Os fabricantes repassam o custo desses sistemas no preço base. Nos segmentos de entrada (cidades, pequenos SUVs), o efeito é proporcionalmente mais acentuado do que nas sedãs premium, onde esses equipamentos já existiam de série. Observamos que vários modelos populares tiveram seu preço de entrada reavaliado entre o primeiro e o segundo semestre de 2026.
- A adaptação diz respeito a todos os modelos novos, incluindo os finais de série ainda em estoque nas concessionárias, se sua data de primeira matrícula ocorrer após a entrada em vigor
- Os veículos usados matriculados antes de julho de 2026 não são afetados, o que cria um desvio de equipamento entre dois exemplares do mesmo modelo
- Os fabricantes que já integravam esses sistemas de série (geralmente as marcas alemãs e suecas) não ajustaram seus preços, o que modifica pontualmente as diferenças de preço entre segmentos concorrentes
Comparar dois modelos concorrentes sem verificar sua data de homologação não faz mais sentido desde essa reforma. Um teste publicado no início de 2026 pode se referir a uma versão desprovida de equipamentos agora obrigatórios, portanto, a um veículo que não existe mais no catálogo.

Norma Euro 7 e híbridos recarregáveis: o que os testes clássicos não medem
A entrada em vigor gradual da norma Euro 7 a partir do final de 2026 endurece os limites de emissões de partículas finas (incluindo freios e pneus) e introduz exigências sobre a durabilidade dos sistemas antipoluição. Para os híbridos recarregáveis, a consequência é técnica: o ciclo WLTP superestima a autonomia elétrica real da maioria dos SUVs PHEV.
Testes em condições reais realizados em estrada aberta mostram diferenças significativas entre a autonomia elétrica anunciada e a medida em condições reais, especialmente em rodovias e em clima frio. A homologação WLTP continua sendo a referência administrativa, mas não reflete o uso diário de um motorista que alterna trajetos periurbanos e longas distâncias em rodovias.
Antes de comprar um híbrido recarregável, três critérios merecem uma verificação concreta:
- A capacidade útil real da bateria (não a capacidade bruta) e sua coerência com o trajeto casa-trabalho
- O consumo térmico medido com a bateria vazia, que revela o comportamento do veículo uma vez que a autonomia elétrica se esgota
- A compatibilidade do modelo com as futuras restrições de circulação em ZFE, que podem evoluir de acordo com a classificação Crit’Air e os limites Euro 7
Um PHEV cuja bateria se esgota após vinte quilômetros reais funciona na prática como um híbrido clássico sobrecarregado por um pacote de células.
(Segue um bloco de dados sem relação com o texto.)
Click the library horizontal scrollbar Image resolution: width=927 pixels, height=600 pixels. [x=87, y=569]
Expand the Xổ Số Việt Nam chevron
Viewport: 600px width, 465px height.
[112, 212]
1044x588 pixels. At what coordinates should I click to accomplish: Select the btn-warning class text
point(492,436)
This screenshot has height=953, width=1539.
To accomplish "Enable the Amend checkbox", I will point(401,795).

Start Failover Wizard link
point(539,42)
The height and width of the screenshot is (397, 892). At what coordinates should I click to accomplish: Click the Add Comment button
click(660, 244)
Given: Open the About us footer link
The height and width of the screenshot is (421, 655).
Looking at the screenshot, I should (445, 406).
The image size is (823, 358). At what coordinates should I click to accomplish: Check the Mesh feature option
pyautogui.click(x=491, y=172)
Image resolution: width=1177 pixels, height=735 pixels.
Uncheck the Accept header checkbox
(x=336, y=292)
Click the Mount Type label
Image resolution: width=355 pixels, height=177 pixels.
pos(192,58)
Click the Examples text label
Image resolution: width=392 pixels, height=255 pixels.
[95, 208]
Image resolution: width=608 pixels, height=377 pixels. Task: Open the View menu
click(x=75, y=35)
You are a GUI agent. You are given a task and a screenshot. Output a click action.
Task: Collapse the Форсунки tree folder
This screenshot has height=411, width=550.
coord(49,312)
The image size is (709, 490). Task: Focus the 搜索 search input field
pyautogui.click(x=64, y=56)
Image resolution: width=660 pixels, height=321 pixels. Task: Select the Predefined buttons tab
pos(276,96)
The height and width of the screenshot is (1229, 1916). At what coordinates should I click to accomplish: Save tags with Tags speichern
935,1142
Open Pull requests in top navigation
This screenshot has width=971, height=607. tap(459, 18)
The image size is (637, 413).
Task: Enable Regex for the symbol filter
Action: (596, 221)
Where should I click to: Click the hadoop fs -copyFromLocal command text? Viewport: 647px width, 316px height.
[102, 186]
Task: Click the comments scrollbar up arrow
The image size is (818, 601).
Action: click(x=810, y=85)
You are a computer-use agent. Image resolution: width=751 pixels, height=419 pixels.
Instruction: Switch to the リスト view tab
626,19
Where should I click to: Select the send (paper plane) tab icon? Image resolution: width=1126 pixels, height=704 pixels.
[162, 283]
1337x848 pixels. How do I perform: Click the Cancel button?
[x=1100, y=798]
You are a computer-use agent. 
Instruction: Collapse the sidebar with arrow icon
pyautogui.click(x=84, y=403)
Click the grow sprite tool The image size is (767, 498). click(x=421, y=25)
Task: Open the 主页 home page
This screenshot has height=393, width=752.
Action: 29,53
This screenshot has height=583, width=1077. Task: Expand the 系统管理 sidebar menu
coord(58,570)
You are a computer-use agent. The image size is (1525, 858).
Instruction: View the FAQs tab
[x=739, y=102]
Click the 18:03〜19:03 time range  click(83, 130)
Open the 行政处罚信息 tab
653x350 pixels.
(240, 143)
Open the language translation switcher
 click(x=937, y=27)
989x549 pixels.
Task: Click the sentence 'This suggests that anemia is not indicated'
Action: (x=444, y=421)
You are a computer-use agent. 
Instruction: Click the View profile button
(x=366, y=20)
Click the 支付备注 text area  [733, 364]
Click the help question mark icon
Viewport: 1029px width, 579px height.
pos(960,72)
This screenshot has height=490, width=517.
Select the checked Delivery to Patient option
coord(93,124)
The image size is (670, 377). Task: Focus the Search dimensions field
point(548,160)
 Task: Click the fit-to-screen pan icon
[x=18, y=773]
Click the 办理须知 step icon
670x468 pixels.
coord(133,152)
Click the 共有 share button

O custo adicional na compra só se justifica se o trajeto diário permanecer dentro da faixa elétrica.
As notícias automotivas de 2026 são lidas tanto nos textos regulatórios quanto nos testes em pista. Passaporte de Bateria, reforma dos CEE, equipamentos obrigatórios, norma Euro 7: cada decisão modifica a relação custo-benefício de um veículo novo ou usado. Cruzar esses parâmetros antes de uma compra continua sendo a melhor proteção contra uma má escolha.